Kait’s disclaimer was so nonchalant that Renisenb stared at her.

‘But, Kait, are you not afraid?’

‘No, I do not think so.’ Kait considered. ‘If anything happens to Imhotep, the children will be protected by Hori. Hori is honest. He will guard their inheritance for them.’

‘Yahmose will do that.’

‘Yahmose will die, too.’

‘Kait, you say that so calmly. Do you not mind at all? I mean, that my father and Yahmose should die?’

Kait considered for a moment or two.
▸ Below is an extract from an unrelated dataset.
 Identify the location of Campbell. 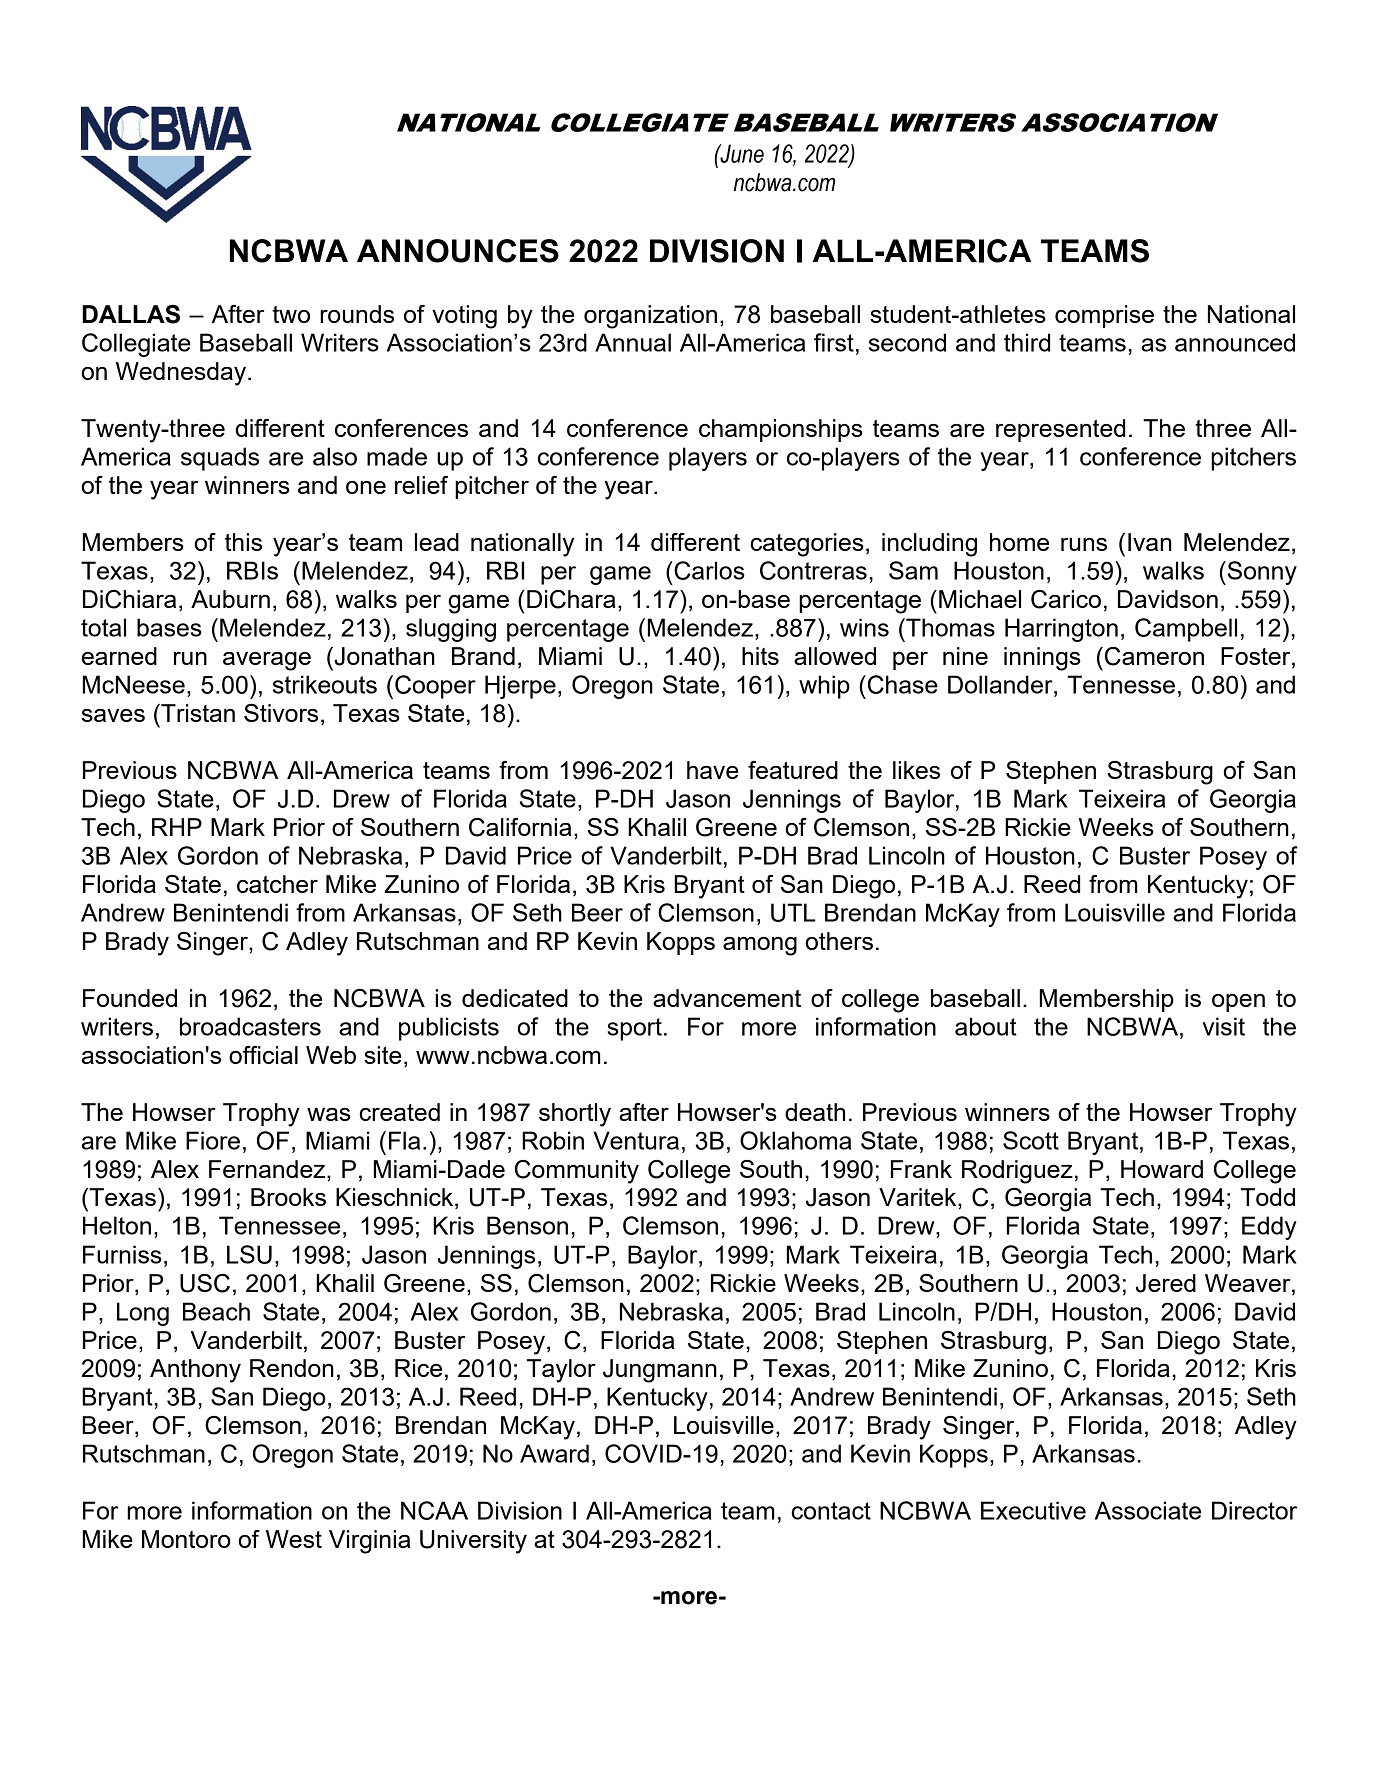
(1186, 630).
Then she shrugged her shoulders.

‘We are two women together–let us be honest. Imhotep I have always considered tyrannical and unfair. He behaved outrageously in the matter of his concubine–letting himself be persuaded by her to disinherit his own flesh and blood. I have never liked Imhotep. As to Yahmose, he is nothing. Satipy ruled him in every way. Lately, since she is gone, he takes authority on himself, gives orders. He would always prefer his children before mine–that is natural. So, if he is to die, it is as well for my children that it should be so–that is how I see it. Hori has no children and he is just. All these happenings have been upsetting–but I have been thinking lately that very likely they are all for the best.’
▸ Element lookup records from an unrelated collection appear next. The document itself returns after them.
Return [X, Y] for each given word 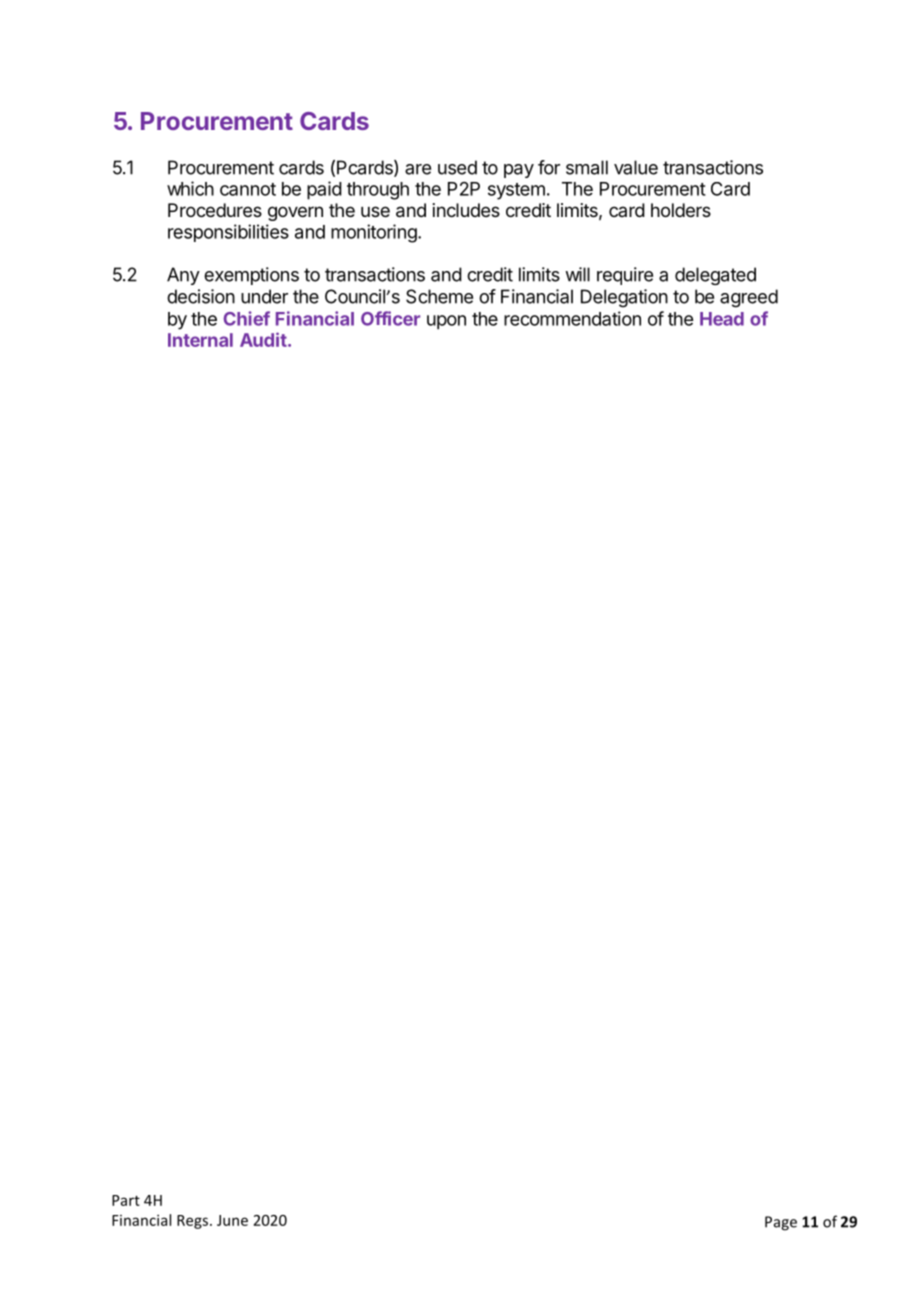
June [232, 1220]
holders [681, 210]
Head [722, 319]
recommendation [572, 318]
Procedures [215, 210]
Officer [390, 318]
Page [781, 1223]
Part [126, 1200]
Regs [194, 1222]
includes [466, 210]
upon [446, 322]
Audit [263, 339]
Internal [200, 340]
‘You can talk like that, Kait–so calmly, so coldly? When your own husband, whom you loved, was the first to be killed?’

A faint expression of some indefinable nature passed over Kait’s face. She gave Renisenb a glance which seemed to contain a certain scornful irony.

‘You are very like Teti sometimes, Renisenb. Really, one would swear, no older!’
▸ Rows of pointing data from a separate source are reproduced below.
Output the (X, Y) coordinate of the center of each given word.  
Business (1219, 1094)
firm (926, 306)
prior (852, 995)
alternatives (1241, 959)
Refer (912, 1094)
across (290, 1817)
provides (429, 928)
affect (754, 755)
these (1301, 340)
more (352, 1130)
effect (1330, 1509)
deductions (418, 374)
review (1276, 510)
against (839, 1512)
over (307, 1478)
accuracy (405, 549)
‘You do not mourn for Sobek.’ Renisenb spoke the words slowly. ‘No, I have noticed that.’

‘Come, Renisenb, I fulfilled all the conventions. I know how a newly made widow should behave.’

‘Yes–that was all there was to it…So–it means–that you did not love Sobek?’

Kait shrugged her shoulders.

‘Why should I?’

‘Kait! He was your husband–he gave you children.’

Kait’s expression softened. She looked down at the two small boys engrossed with the clay and then to where Ankh was rolling about chanting to herself and waving her little legs.

‘Yes, he gave me my children. For that I thank him. But what was he, after all? A handsome braggart–a man who was always going to other women. He did not take a sister, decently, into the household, some modest person who would have been useful to us all. No, he went to ill-famed houses, spending much copper and gold there, drinking too and asking for all the most expensive dancing girls. It was fortunate that Imhotep kept him as short as he did and that he had to account so closely for the sales he made on the estate. What love and respect should I have for a man like that? And what are men anyway? They are necessary to breed children, that is all. But the strength of the race is in the women. It is we, Renisenb, who hand down to our children all that is ours. As for men, let them breed and die early…’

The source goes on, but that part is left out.